Valorization of Food Waste to Produce Eco-Friendly Means of Corrosion Protection and “Green” Synthesis of Nanoparticles

Abstract

Agrifood by-products are a key element within Europe’s sustainable strategies. Valorization and reuse of zero-waste technologies are becoming more popular, and they are commonly named as “second-generation food waste management.” The present study is directed to the valuable extracts of “green” organic compounds from the by-products of fruit and berry/vegetable crops, which can be revalorized in sustainable chemical technology and engineering, namely, in the production of “green” synthesis of nanoparticles and for the inhibition of corrosion and scaling of metals in corrosive media.

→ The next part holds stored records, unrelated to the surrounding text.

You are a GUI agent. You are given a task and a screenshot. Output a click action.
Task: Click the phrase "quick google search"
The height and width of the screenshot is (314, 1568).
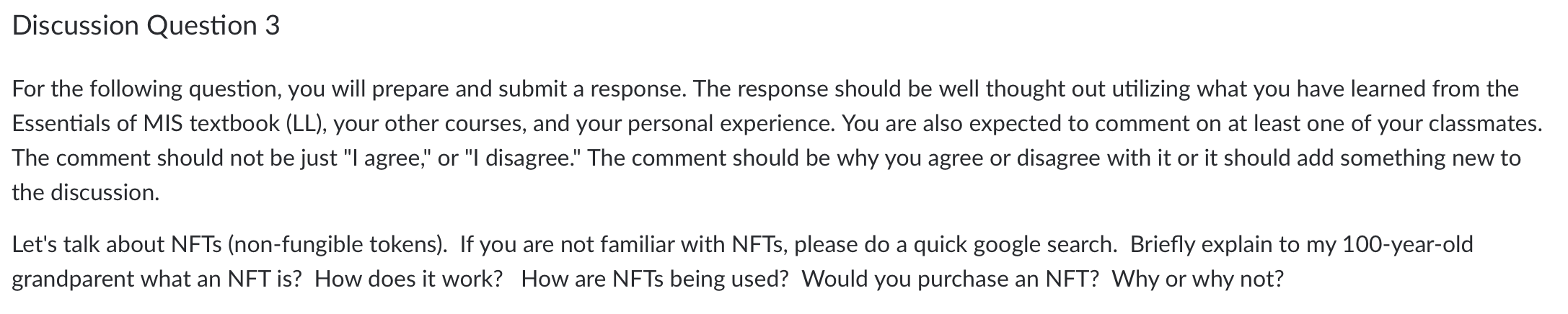coord(1015,245)
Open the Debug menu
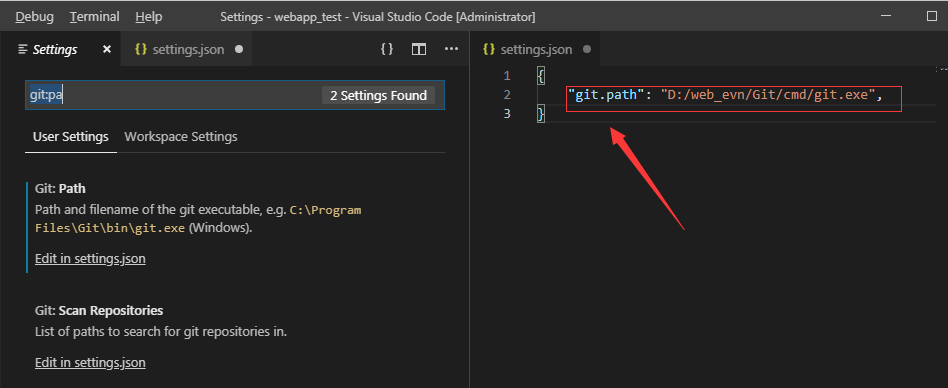948x388 pixels. [35, 17]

Numerous types of agrifood by-products (rapeseed pomace, sugar beet pulp, fodder radish cake, grape pomace, and pomegranate peels) were investigated. The waste extracts for corrosion and scale inhibitors of mild steel in tap water were prepared by the conventional extraction method that uses 2-propanol and characterized by gas chromatography-mass spectroscopy (GC-MS). Inhibition of scaling and corrosion was investigated in thermal scaling conditions on the surface of the electrode manufactured from mild steel. The LPR technique was applied to measure the corrosion rate, and the scaling rate was determined gravimetrically. The extracts were found to inhibit the corrosion rate 2-3 times, while only radish cake extract inhibited both the corrosion and scaling rates. The waste extracts to produce nanoparticles were prepared by the ultrasound-assisted water extraction with subsequent oxidation by oxygen purge and characterized by liquid chromatography-mass spectroscopy (LC-MS). The aqueous grape pomace and pomegranate peel extracts were screened for total phenolic content (TPC) and total flavonoid content (TFC). The reduction capacity of the extracts was assessed using ferric reducing power (FRAP) and phosphomolybdenum (PM) assays. AgNPs were characterized by UV-Vis spectroscopy, dynamic light scattering (DLS), Fourier transform infrared spectroscopy (FT-IR), scanning electron microscope (SEM), and energy-dispersive X-ray spectroscopy (EDX) analysis. The particle size of AgNPs ranged between 40 and 50 nm. The antimicrobial activity of AgNPs was tested against Escherichia coli using the agar diffusion method and optical density.